And, yes, it _is_ about who's in control; I don't see what's bad about that.
If I wrote the code, I can exert as much or as little control over that code
as I want...including making it more difficult for businesses to fork the code
and distribute it under their own brand without giving back.

 _I have yet to hear about a BSD project that went under because of some
company that refused to contribute back. I do however know of a couple of
projects that thrived because of more liberal licenses._

This is a specious argument. One can point to dozens of GPL projects that have
thrived because of the GPL; and none that went under because of something some
third party did or didn't do.

Linux is one example of thriving GPL code, while the BSD-licensed competitors
are dramatically less popular. Could it be because the BSD world forked off
into dozens of competing commercial and free versions in the early days?
Maybe. Maybe not. I dunno. But, for every BSD success story you'd like to trot
out, I can trot out an equal number of GPL success stories. And, again, I'm a
developer on projects that "prove" that both licenses are effective.
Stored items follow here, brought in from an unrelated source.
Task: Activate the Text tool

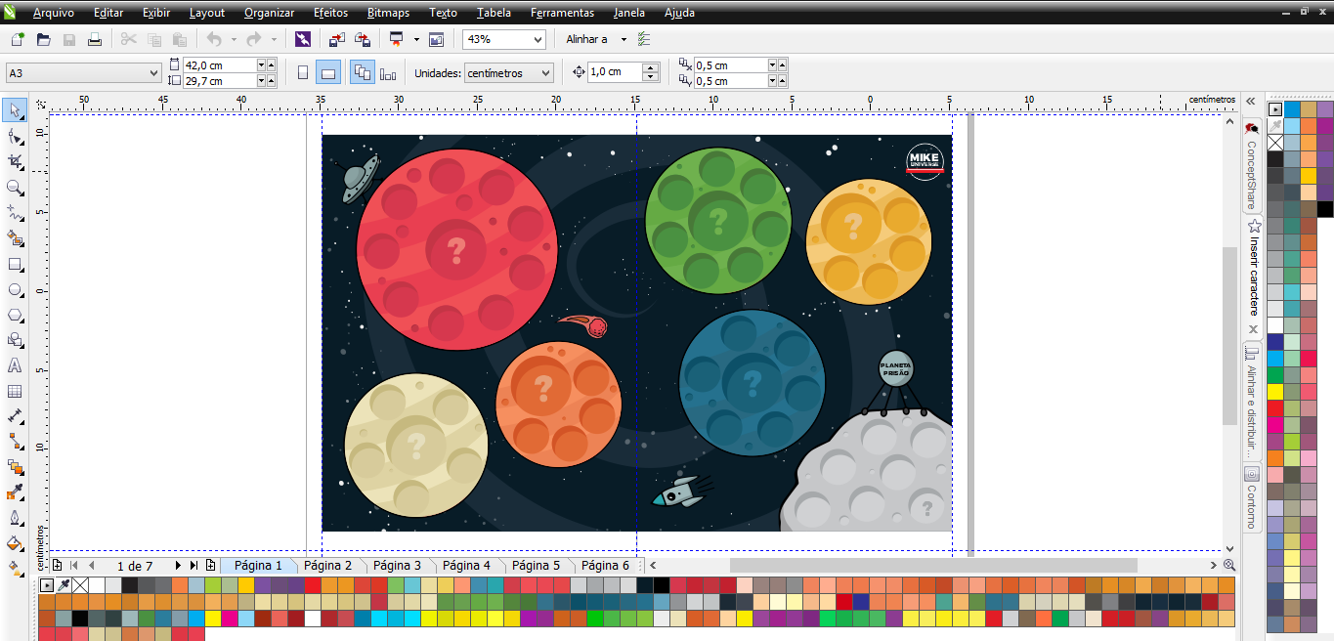Action: tap(15, 365)
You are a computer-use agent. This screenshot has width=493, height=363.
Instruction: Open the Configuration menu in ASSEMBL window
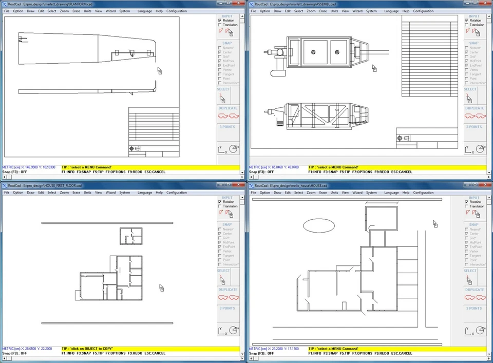point(423,11)
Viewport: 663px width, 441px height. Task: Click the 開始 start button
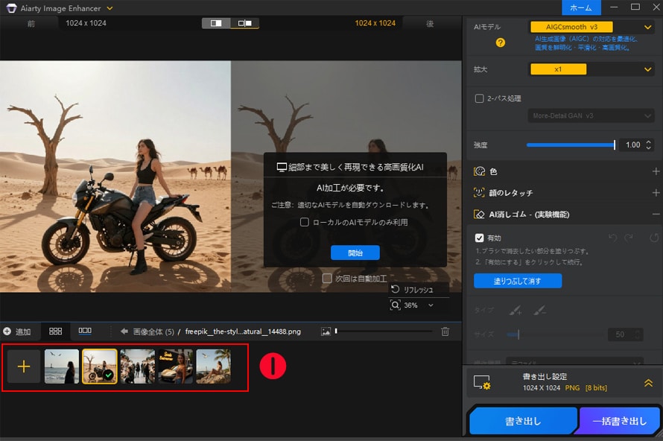(355, 253)
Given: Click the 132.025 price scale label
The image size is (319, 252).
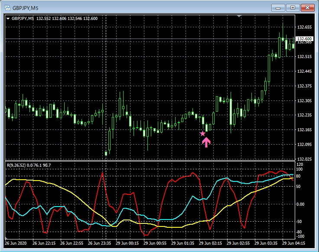Looking at the screenshot, I should 305,159.
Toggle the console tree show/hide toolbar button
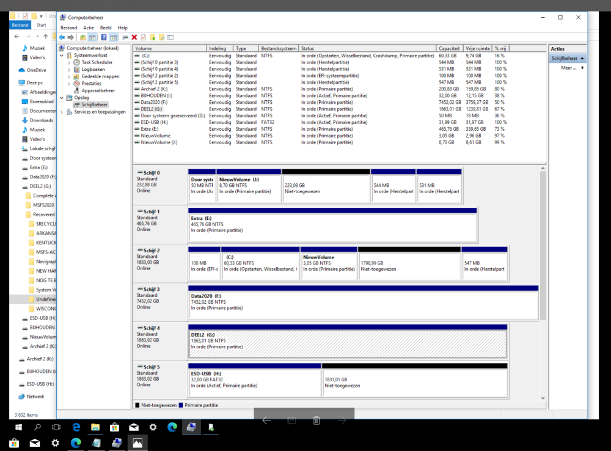The width and height of the screenshot is (611, 451). click(92, 37)
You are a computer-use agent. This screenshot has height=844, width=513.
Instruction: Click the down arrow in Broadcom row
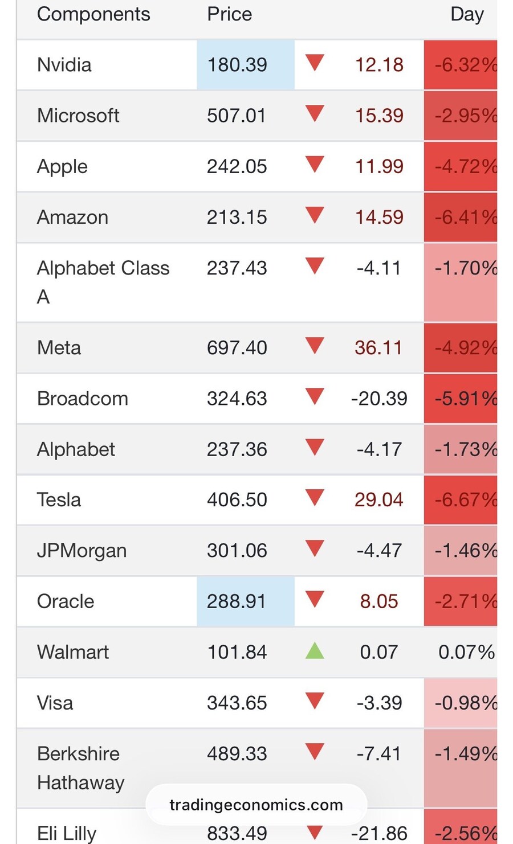tap(315, 396)
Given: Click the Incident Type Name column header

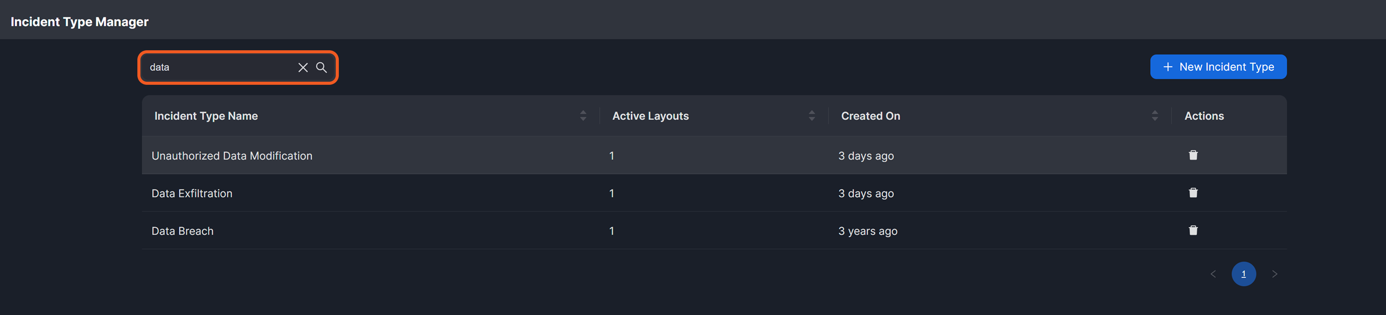Looking at the screenshot, I should pyautogui.click(x=206, y=116).
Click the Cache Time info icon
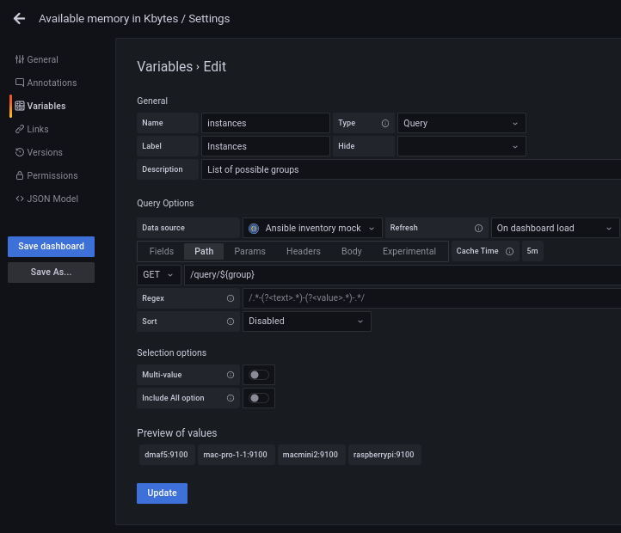 click(510, 251)
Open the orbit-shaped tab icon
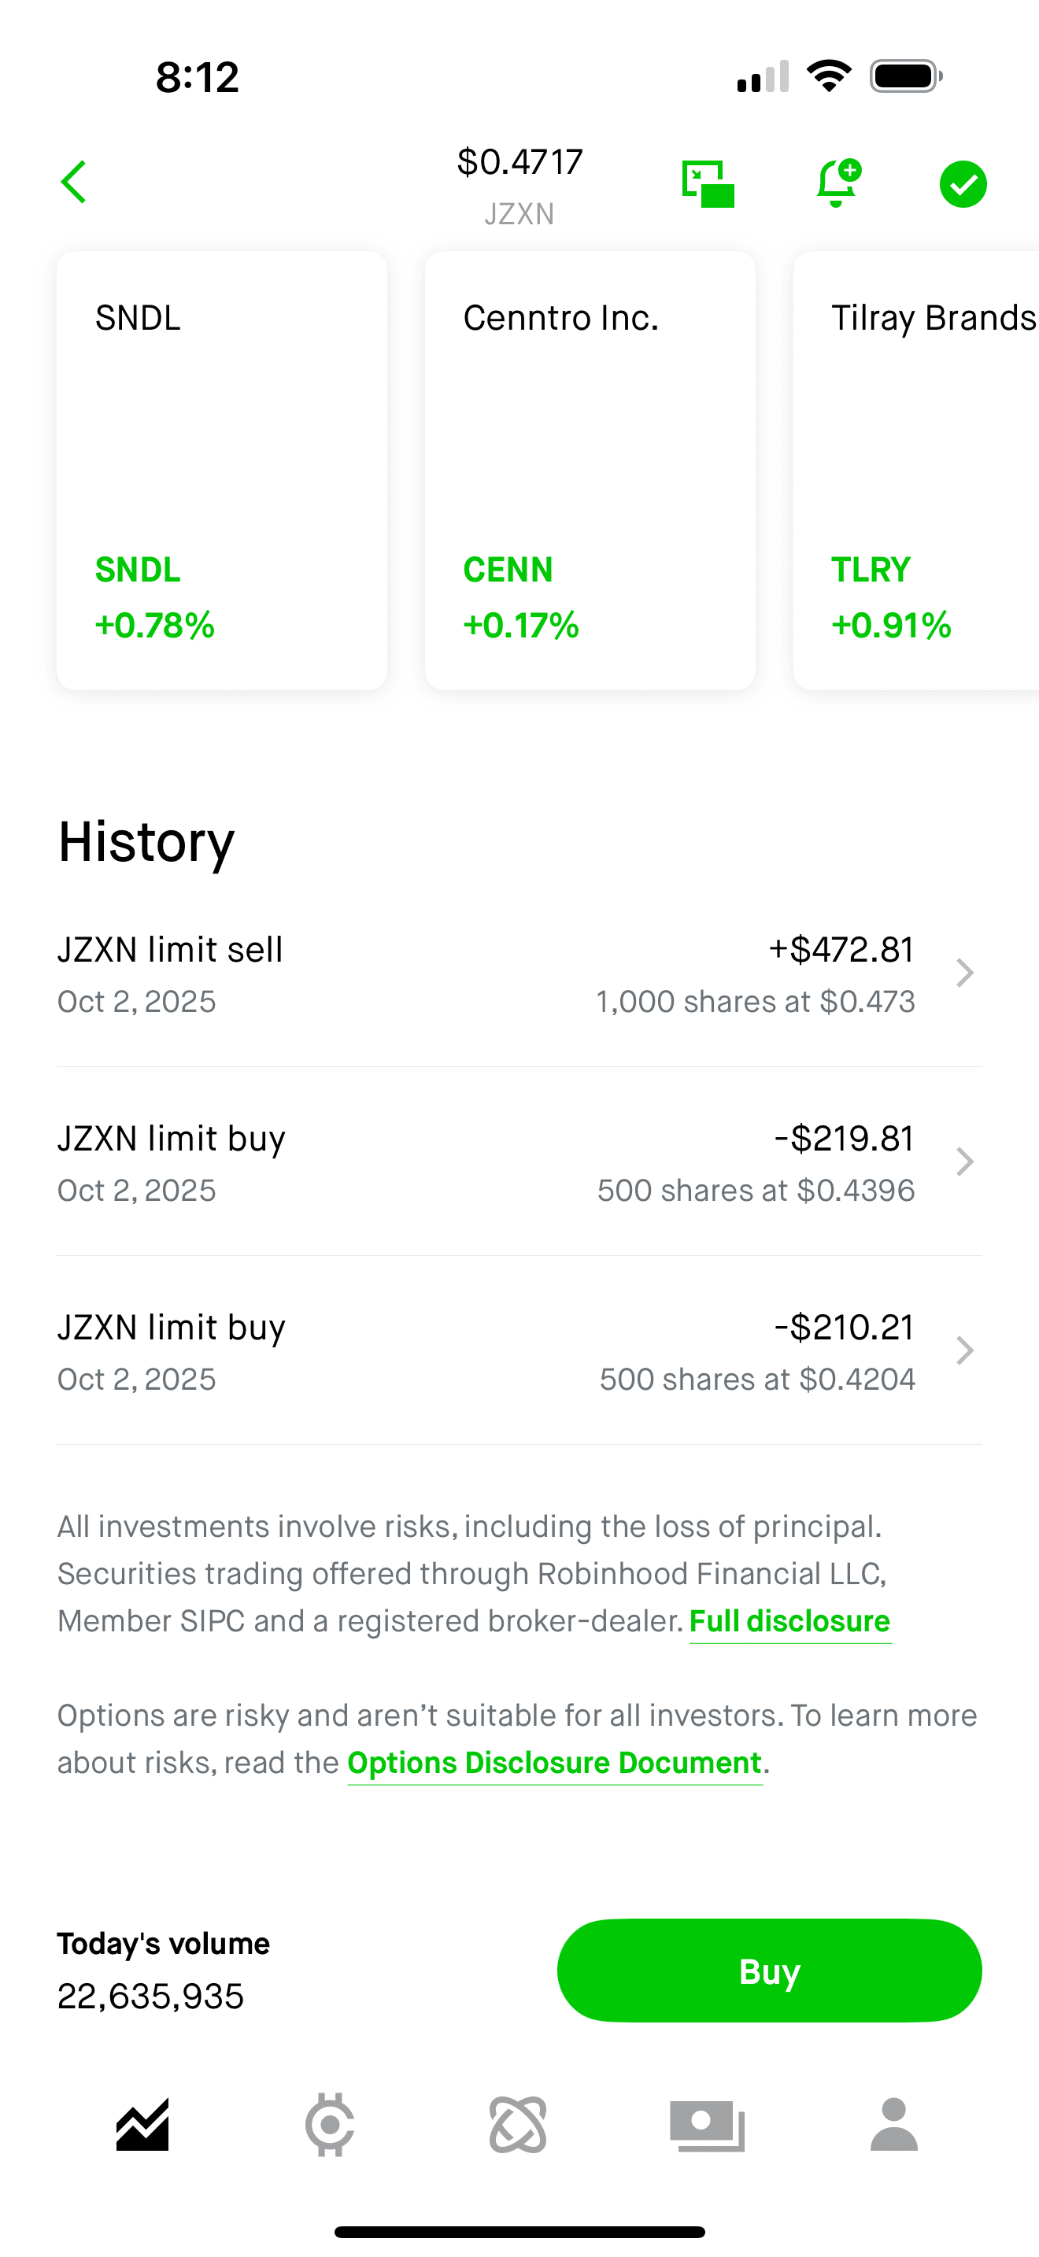Screen dimensions: 1039x2257 [519, 2125]
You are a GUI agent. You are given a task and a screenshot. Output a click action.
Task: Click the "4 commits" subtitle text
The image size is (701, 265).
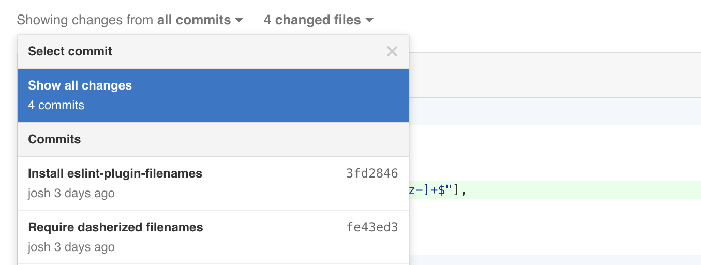pyautogui.click(x=56, y=105)
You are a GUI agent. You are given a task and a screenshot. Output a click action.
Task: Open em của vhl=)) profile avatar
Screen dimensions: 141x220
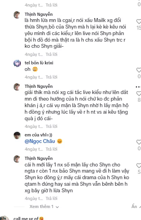click(x=17, y=135)

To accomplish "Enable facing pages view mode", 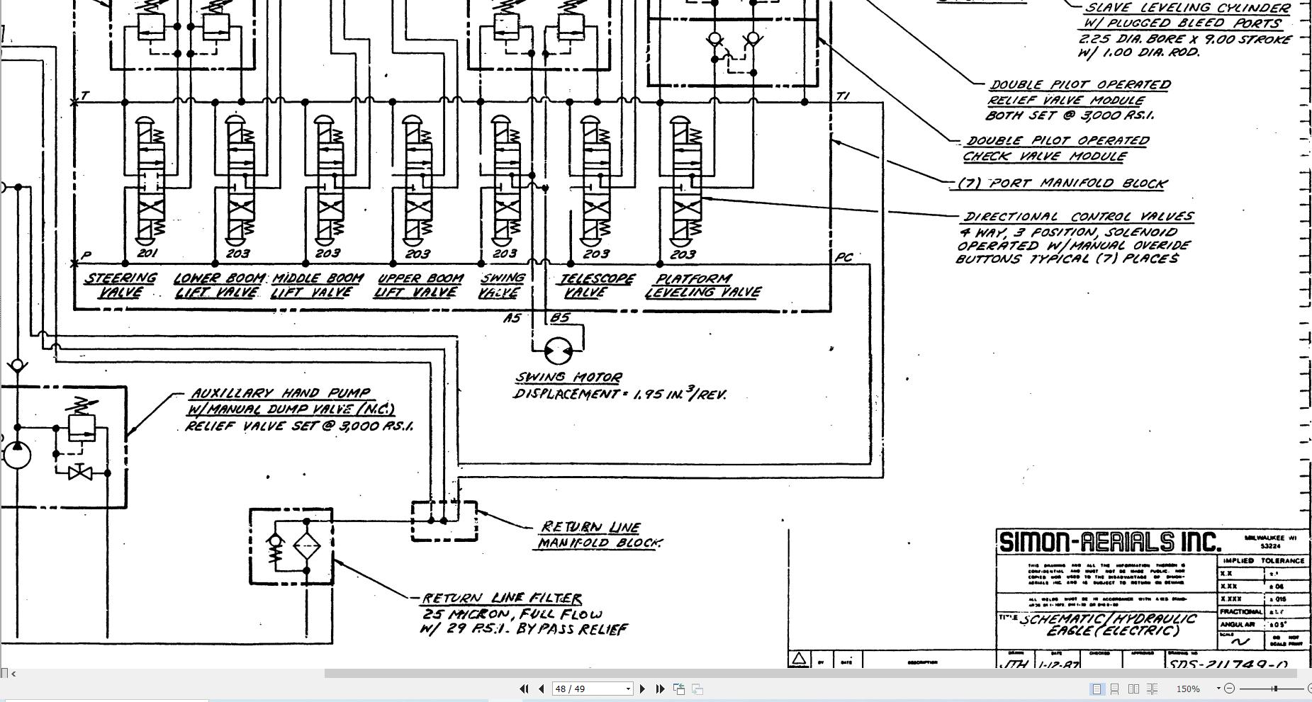I will pos(1133,689).
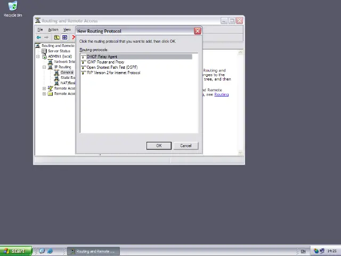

I can also assure you that the BSD projects see far less giving back than the
GPL project, relative to total number of corporate users. When I worked as an
IT guy, I regularly came upon server "appliance" products that used our
software with a custom theme and heavy modifications, and we'd never even
spoken to the company in question; the BSD permits that, and we aren't
offended by that usage. It certainly isn't going to kill the project. _But_ ,
in the case where we wanted more control, and had a very strong interest in
that _never_ happening because it would seriously impact our ability to build
the products we wanted to build, we opted for the GPL license.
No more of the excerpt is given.